_What you have to do_:
Without changing a character, output all of the records.

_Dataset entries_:

-------------------------

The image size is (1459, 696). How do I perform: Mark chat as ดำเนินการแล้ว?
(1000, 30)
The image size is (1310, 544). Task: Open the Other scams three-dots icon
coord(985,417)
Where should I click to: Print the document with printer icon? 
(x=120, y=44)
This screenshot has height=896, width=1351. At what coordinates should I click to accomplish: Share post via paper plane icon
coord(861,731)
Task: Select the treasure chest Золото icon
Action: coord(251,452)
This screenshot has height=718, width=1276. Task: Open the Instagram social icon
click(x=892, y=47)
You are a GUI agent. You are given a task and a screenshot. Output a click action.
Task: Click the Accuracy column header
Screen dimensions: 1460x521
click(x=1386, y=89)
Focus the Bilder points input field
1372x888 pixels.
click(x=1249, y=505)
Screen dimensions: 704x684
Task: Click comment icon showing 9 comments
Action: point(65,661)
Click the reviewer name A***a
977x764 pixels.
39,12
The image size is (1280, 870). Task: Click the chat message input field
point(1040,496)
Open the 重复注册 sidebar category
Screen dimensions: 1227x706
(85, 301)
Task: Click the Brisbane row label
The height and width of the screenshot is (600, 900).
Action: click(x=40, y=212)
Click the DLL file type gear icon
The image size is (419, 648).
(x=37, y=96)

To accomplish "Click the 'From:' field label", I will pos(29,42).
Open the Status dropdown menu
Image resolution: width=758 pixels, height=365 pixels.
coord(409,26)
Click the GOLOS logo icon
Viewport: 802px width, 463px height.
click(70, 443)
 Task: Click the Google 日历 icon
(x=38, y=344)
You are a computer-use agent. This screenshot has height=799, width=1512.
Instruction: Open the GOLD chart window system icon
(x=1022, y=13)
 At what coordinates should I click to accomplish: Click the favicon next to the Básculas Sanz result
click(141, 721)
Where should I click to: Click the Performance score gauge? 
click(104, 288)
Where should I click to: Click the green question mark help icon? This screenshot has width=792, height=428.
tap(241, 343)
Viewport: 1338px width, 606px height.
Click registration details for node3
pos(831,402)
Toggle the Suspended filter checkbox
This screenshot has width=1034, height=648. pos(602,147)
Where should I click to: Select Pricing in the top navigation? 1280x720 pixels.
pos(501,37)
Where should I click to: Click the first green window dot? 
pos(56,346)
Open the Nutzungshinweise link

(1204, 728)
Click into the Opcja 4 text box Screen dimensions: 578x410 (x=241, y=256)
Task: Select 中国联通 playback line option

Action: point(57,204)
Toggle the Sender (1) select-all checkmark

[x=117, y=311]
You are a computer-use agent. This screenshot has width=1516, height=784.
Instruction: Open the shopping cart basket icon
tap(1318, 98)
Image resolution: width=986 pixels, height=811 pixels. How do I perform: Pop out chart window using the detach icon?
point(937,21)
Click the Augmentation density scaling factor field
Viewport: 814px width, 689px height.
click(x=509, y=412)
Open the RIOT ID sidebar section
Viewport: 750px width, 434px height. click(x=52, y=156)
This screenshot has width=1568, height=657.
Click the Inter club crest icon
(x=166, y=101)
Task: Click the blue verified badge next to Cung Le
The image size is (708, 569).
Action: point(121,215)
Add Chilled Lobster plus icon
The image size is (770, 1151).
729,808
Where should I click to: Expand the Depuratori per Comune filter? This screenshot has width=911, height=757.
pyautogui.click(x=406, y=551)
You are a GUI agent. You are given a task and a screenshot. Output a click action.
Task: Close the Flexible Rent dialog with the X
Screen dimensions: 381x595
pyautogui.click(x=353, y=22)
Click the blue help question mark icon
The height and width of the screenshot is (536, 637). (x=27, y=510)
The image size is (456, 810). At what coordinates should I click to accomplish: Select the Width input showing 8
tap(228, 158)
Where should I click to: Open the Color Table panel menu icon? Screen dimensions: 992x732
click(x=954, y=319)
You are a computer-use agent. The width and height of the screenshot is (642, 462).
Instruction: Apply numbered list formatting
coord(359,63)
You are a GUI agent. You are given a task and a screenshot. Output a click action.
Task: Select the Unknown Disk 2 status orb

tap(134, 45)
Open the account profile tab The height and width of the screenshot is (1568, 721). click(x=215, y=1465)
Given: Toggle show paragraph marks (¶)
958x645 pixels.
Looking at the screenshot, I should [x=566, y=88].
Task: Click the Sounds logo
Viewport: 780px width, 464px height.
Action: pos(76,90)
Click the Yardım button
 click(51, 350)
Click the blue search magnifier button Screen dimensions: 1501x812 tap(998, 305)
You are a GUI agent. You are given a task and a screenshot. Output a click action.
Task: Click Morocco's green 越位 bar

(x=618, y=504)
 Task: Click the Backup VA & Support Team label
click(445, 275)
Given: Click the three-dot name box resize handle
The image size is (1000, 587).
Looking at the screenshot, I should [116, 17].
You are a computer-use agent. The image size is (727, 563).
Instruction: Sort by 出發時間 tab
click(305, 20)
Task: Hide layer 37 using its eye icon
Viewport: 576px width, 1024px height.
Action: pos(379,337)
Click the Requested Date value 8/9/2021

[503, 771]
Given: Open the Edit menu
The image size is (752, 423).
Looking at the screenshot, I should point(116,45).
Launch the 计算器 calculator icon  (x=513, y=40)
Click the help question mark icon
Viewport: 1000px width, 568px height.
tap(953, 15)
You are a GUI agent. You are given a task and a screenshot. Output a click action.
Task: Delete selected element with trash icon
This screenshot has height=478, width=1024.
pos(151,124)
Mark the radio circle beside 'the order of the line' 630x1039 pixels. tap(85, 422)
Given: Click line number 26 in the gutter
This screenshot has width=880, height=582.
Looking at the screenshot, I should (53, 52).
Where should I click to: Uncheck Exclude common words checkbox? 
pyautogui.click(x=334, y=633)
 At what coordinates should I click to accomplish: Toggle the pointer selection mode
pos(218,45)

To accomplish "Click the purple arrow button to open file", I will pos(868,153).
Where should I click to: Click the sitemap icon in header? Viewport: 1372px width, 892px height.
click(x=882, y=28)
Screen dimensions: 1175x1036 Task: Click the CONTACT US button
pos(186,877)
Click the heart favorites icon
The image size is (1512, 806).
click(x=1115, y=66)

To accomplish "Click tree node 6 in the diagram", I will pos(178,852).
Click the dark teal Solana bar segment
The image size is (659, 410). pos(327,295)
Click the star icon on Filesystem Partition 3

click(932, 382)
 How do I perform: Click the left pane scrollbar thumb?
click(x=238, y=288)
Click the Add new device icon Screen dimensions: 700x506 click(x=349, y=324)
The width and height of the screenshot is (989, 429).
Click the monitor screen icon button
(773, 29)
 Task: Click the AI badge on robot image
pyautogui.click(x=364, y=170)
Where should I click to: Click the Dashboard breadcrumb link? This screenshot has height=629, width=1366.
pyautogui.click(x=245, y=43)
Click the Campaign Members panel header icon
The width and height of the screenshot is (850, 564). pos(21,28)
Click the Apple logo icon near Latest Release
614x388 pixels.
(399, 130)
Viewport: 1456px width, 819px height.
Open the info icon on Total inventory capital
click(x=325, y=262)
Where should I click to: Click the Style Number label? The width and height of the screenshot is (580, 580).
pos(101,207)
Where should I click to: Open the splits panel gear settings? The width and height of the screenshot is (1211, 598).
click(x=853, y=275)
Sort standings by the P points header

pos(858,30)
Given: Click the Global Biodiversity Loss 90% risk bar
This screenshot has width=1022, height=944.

-------------------------

_Output of the exercise_:
The image size is (1459, 696). How do I perform: Mark chat as ดำเนินการแล้ว?
(1000, 30)
The image size is (1310, 544). Task: Open the Other scams three-dots icon
coord(985,417)
Where should I click to: Print the document with printer icon? 
(x=120, y=44)
This screenshot has height=896, width=1351. At what coordinates should I click to accomplish: Share post via paper plane icon
coord(861,731)
Task: Select the treasure chest Золото icon
Action: coord(251,452)
This screenshot has height=718, width=1276. Task: Open the Instagram social icon
click(x=892, y=47)
You are a GUI agent. You are given a task and a screenshot. Output a click action.
Task: Click the Accuracy column header
Screen dimensions: 1460x521
click(x=1386, y=89)
Focus the Bilder points input field
1372x888 pixels.
click(x=1249, y=505)
Screen dimensions: 704x684
Task: Click comment icon showing 9 comments
Action: point(65,661)
Click the reviewer name A***a
977x764 pixels.
39,12
The image size is (1280, 870). Task: Click the chat message input field
point(1040,496)
Open the 重复注册 sidebar category
Screen dimensions: 1227x706
(85, 301)
Task: Click the Brisbane row label
The height and width of the screenshot is (600, 900).
Action: click(x=40, y=212)
Click the DLL file type gear icon
The image size is (419, 648).
(x=37, y=96)

To accomplish "Click the 'From:' field label", I will pos(29,42).
Open the Status dropdown menu
Image resolution: width=758 pixels, height=365 pixels.
coord(409,26)
Click the GOLOS logo icon
Viewport: 802px width, 463px height.
click(70, 443)
 Task: Click the Google 日历 icon
(x=38, y=344)
You are a computer-use agent. This screenshot has height=799, width=1512.
Instruction: Open the GOLD chart window system icon
(x=1022, y=13)
 At what coordinates should I click to accomplish: Click the favicon next to the Básculas Sanz result
click(141, 721)
Where should I click to: Click the Performance score gauge? 
click(104, 288)
Where should I click to: Click the green question mark help icon? This screenshot has width=792, height=428.
tap(241, 343)
Viewport: 1338px width, 606px height.
Click registration details for node3
pos(831,402)
Toggle the Suspended filter checkbox
This screenshot has width=1034, height=648. pos(602,147)
Where should I click to: Select Pricing in the top navigation? 1280x720 pixels.
pos(501,37)
Where should I click to: Click the first green window dot? 
pos(56,346)
Open the Nutzungshinweise link

(1204, 728)
Click into the Opcja 4 text box Screen dimensions: 578x410 (x=241, y=256)
Task: Select 中国联通 playback line option

Action: point(57,204)
Toggle the Sender (1) select-all checkmark

[x=117, y=311]
You are a computer-use agent. This screenshot has width=1516, height=784.
Instruction: Open the shopping cart basket icon
tap(1318, 98)
Image resolution: width=986 pixels, height=811 pixels. How do I perform: Pop out chart window using the detach icon?
point(937,21)
Click the Augmentation density scaling factor field
Viewport: 814px width, 689px height.
click(x=509, y=412)
Open the RIOT ID sidebar section
Viewport: 750px width, 434px height. click(x=52, y=156)
This screenshot has width=1568, height=657.
Click the Inter club crest icon
(x=166, y=101)
Task: Click the blue verified badge next to Cung Le
The image size is (708, 569).
Action: point(121,215)
Add Chilled Lobster plus icon
The image size is (770, 1151).
729,808
Where should I click to: Expand the Depuratori per Comune filter? This screenshot has width=911, height=757.
pyautogui.click(x=406, y=551)
You are a GUI agent. You are given a task and a screenshot. Output a click action.
Task: Close the Flexible Rent dialog with the X
Screen dimensions: 381x595
pyautogui.click(x=353, y=22)
Click the blue help question mark icon
The height and width of the screenshot is (536, 637). (x=27, y=510)
The image size is (456, 810). At what coordinates should I click to accomplish: Select the Width input showing 8
tap(228, 158)
Where should I click to: Open the Color Table panel menu icon? Screen dimensions: 992x732
click(x=954, y=319)
You are a computer-use agent. The width and height of the screenshot is (642, 462).
Instruction: Apply numbered list formatting
coord(359,63)
You are a GUI agent. You are given a task and a screenshot. Output a click action.
Task: Select the Unknown Disk 2 status orb

tap(134, 45)
Open the account profile tab The height and width of the screenshot is (1568, 721). click(x=215, y=1465)
Given: Toggle show paragraph marks (¶)
958x645 pixels.
Looking at the screenshot, I should [x=566, y=88].
Task: Click the Sounds logo
Viewport: 780px width, 464px height.
Action: pos(76,90)
Click the Yardım button
 click(51, 350)
Click the blue search magnifier button Screen dimensions: 1501x812 tap(998, 305)
You are a GUI agent. You are given a task and a screenshot. Output a click action.
Task: Click Morocco's green 越位 bar

(x=618, y=504)
 Task: Click the Backup VA & Support Team label
click(445, 275)
Given: Click the three-dot name box resize handle
The image size is (1000, 587).
Looking at the screenshot, I should [116, 17].
You are a computer-use agent. The image size is (727, 563).
Instruction: Sort by 出發時間 tab
click(305, 20)
Task: Hide layer 37 using its eye icon
Viewport: 576px width, 1024px height.
Action: pos(379,337)
Click the Requested Date value 8/9/2021

[503, 771]
Given: Open the Edit menu
The image size is (752, 423).
Looking at the screenshot, I should point(116,45).
Launch the 计算器 calculator icon  (x=513, y=40)
Click the help question mark icon
Viewport: 1000px width, 568px height.
tap(953, 15)
You are a GUI agent. You are given a task and a screenshot. Output a click action.
Task: Delete selected element with trash icon
This screenshot has height=478, width=1024.
pos(151,124)
Mark the radio circle beside 'the order of the line' 630x1039 pixels. tap(85, 422)
Given: Click line number 26 in the gutter
This screenshot has width=880, height=582.
Looking at the screenshot, I should (53, 52).
Where should I click to: Uncheck Exclude common words checkbox? 
pyautogui.click(x=334, y=633)
 At what coordinates should I click to accomplish: Toggle the pointer selection mode
pos(218,45)

To accomplish "Click the purple arrow button to open file", I will pos(868,153).
Where should I click to: Click the sitemap icon in header? Viewport: 1372px width, 892px height.
click(x=882, y=28)
Screen dimensions: 1175x1036 Task: Click the CONTACT US button
pos(186,877)
Click the heart favorites icon
The image size is (1512, 806).
click(x=1115, y=66)

To accomplish "Click tree node 6 in the diagram", I will pos(178,852).
Click the dark teal Solana bar segment
The image size is (659, 410). pos(327,295)
Click the star icon on Filesystem Partition 3

click(932, 382)
 How do I perform: Click the left pane scrollbar thumb?
click(x=238, y=288)
Click the Add new device icon Screen dimensions: 700x506 click(x=349, y=324)
The width and height of the screenshot is (989, 429).
Click the monitor screen icon button
(773, 29)
 Task: Click the AI badge on robot image
pyautogui.click(x=364, y=170)
Where should I click to: Click the Dashboard breadcrumb link? This screenshot has height=629, width=1366.
pyautogui.click(x=245, y=43)
Click the Campaign Members panel header icon
The width and height of the screenshot is (850, 564). pos(21,28)
Click the Apple logo icon near Latest Release
614x388 pixels.
(399, 130)
Viewport: 1456px width, 819px height.
Open the info icon on Total inventory capital
click(x=325, y=262)
Where should I click to: Click the Style Number label? The width and height of the screenshot is (580, 580).
pos(101,207)
Where should I click to: Open the splits panel gear settings? The width and height of the screenshot is (1211, 598).
click(x=853, y=275)
Sort standings by the P points header

pos(858,30)
Given: Click the Global Biodiversity Loss 90% risk bar
This screenshot has width=1022, height=944.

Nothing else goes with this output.